Unlike a paper prior authorization process, this feature uses our conditional benefit technology. When a claim is processed at the pharmacy, our system will look in the patient's history to see if there has been a claim paid for the first-line therapy drugs. If there has, the claim will reimburse. If the system determines the member has not met the required criteria, the drug will be ineligible for reimbursement.

If a plan has added this feature, even before going to the pharmacy, members can use the Drug Search function on their Mobile App to confirm if a drug will be eligible. If the member has met the criteria, the drug will show as eligible. If they have not met the criteria, the drug will show as not eligible, and comparable first line drugs that are eligible are noted so that members can have these discussions with their Healthcare Professional or Pharmacist.

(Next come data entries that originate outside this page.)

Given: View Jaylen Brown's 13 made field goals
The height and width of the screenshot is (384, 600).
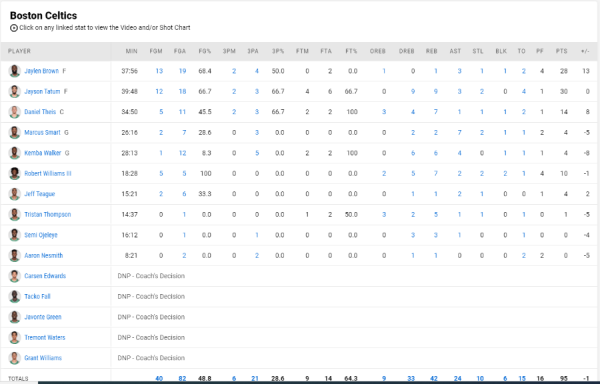Looking at the screenshot, I should tap(159, 71).
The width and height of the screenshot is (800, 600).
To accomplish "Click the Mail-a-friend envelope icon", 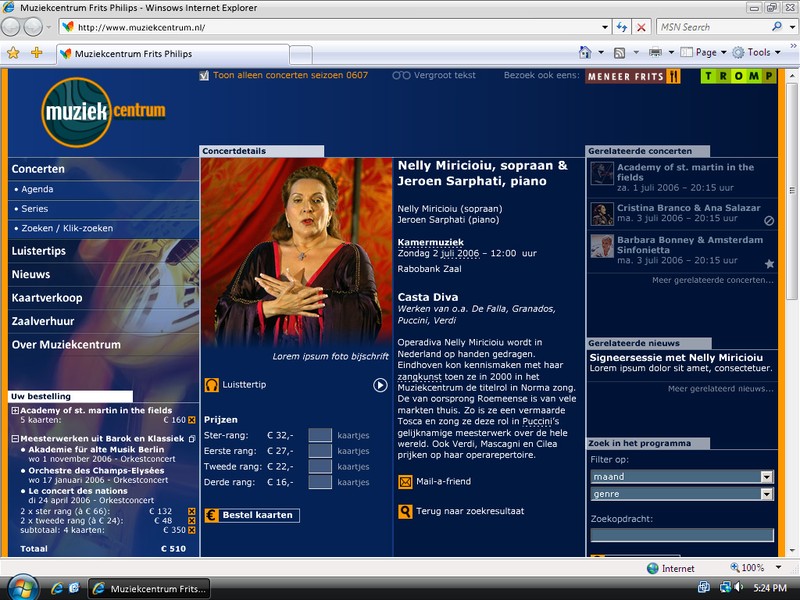I will (x=405, y=482).
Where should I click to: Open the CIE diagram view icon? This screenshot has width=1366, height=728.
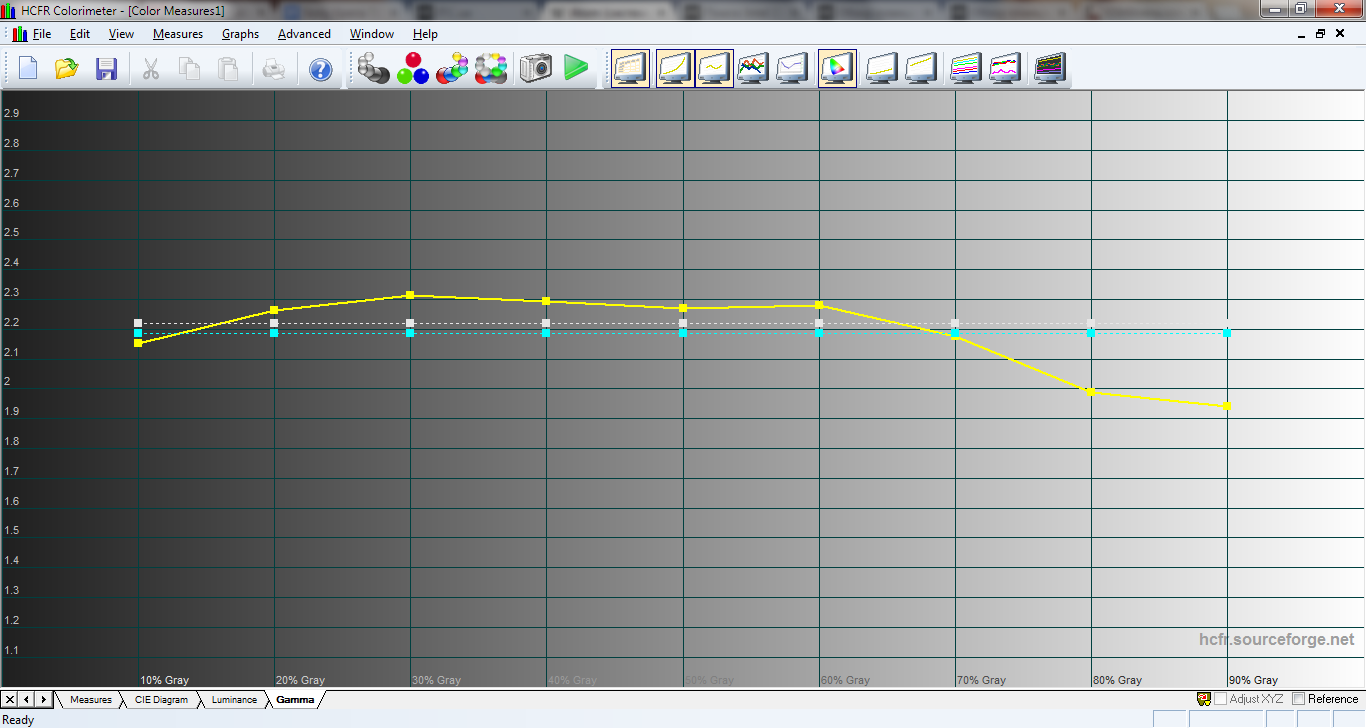click(836, 68)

RX Choices is a unique plan management feature that separates eligible drugs into two tiers with the coinsurance varying amongst the tier. While typical tiered plan designs penalize members by charging a higher copay if they require a Tier 2 drug, regardless of the circumstances facing the plan member and even when they have tried and proven ineffective on first line therapy products, Medavie Blue Cross has designed a more member-centric automated solution. Conditional Copay checks the member’s drug history at the pharmacy counter, to see if first line tier 1 drugs have been tried. If they have, the adjudication system will reimburse that member their tier 2 at their tier 1 coinsurance. If the system does not find the required tier 1 drugs in the member’s history, the tier 2 drug will still be dispensed, and will reimburse at the member’s tier 2 coinsurance.

For plans that have this plan management feature, members can use the Drug Search function on their Mobile App to confirm which tier a drug is on. In instances where a drug is listed as tier 2, comparable tier 1 drugs will be noted so that members can have these discussions with their Healthcare Professional or Pharmacist.

Leveraging our strong pharmacy and client relationships, our Pharmacy Partner - Preferred Network1 options ensure value for the plan sponsor and plan member. Plan sponsors can choose between two savings models: one focused on delivering direct out-of-pocket savings to members, the other directing savings to the overall plan.

We have negotiated special pricing and services that will add new value to your drug benefit plan. Our Healthy Savings website provides detailed information for your members including; participating partners, pharmacies closest to them, and how to access additional member benefits.

1 Preferred Pharmacy Network not available in Quebec.